▸ Your tasks
1. Do these statements agree with the passage on uterine fibroids? Answer yes or no for each, quoting the words from the passage that settle it. (a) Type III lesions distort the endometrial cavity. (b) For resectoscopic surgery, the reported incidence of malignancy can be as low as 0.13%. (c) A fibroid invades the myometrium.
2. Copy the stretch of the passage on uterine fibroids from "Uterine leiomyomas are" through "her young age.", word for word.

▸ Document extract
**********
Uterine leiomyomas are common and malignancy is very rare. For resectoscopic surgery, the incidence of malignancy has been reported as low as 0.13% [4]. This patient’s risk may be even lower given her young age.
FIGO Classification System
Classification of the submucous leiomyoma into three subtypes can be useful for guidance and counseling of the patient [5]. The International Federation of Obstetrics and Gynecology (FIGO) put forth one of the most commonly used fibroid classification systems for the extent of myometrial involvement. FIGO describes Type 0 lesions as completely within the endometrial cavity, Type I lesions as those that extend <50% into the myometrium, Type II lesions as those in which ≥50% are within the myometrium, and Type III lesions are 100% intramural and abut the endometrium but do not distort the endometrial cavity. Removal of 100% of a Type I or II myoma can be safely achieved as long as one stays within the pseudocapsule and does not cut myometrium because a fibroid will displace myometrium and not invade it (as opposed to an adenomyoma). Patients with Type III myomas should only have hysteroscopic resection by very experienced hysteroscopic surgeons.
**********
▸ Given records
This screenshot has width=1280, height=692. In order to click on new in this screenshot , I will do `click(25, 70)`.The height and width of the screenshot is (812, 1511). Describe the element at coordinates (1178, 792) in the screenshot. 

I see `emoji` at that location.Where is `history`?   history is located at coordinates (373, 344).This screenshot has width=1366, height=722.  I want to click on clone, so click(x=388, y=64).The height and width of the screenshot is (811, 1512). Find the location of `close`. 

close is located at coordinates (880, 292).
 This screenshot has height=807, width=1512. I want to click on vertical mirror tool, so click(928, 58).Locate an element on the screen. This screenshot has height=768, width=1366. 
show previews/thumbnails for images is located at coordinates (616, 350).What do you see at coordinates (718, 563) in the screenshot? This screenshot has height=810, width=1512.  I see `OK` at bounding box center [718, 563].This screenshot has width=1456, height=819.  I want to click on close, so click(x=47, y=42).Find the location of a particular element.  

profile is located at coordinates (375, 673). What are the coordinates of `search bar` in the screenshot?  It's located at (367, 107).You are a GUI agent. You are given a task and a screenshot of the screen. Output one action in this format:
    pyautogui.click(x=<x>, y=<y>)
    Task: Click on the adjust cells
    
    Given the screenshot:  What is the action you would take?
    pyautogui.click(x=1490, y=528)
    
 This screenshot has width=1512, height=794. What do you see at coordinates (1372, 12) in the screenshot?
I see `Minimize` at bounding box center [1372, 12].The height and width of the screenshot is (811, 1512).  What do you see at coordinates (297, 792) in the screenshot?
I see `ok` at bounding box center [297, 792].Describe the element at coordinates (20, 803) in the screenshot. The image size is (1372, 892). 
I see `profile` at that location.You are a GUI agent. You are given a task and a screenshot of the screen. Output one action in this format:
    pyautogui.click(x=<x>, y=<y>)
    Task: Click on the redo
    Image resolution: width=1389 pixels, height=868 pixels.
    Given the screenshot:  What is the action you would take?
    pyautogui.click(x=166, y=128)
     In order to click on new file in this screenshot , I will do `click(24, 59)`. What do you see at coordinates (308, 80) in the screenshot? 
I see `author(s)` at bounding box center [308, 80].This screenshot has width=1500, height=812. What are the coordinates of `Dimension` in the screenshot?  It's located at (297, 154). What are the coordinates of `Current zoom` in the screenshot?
**********
▸ Answer list
1.
(a) No: "do not distort the endometrial cavity"
(b) Yes: "the incidence of malignancy has been reported as low as 0.13%"
(c) No: "a fibroid will displace myometrium and not invade it"

2.
Uterine leiomyomas are common and malignancy is very rare. For resectoscopic surgery, the incidence of malignancy has been reported as low as 0.13% [4]. This patient’s risk may be even lower given her young age.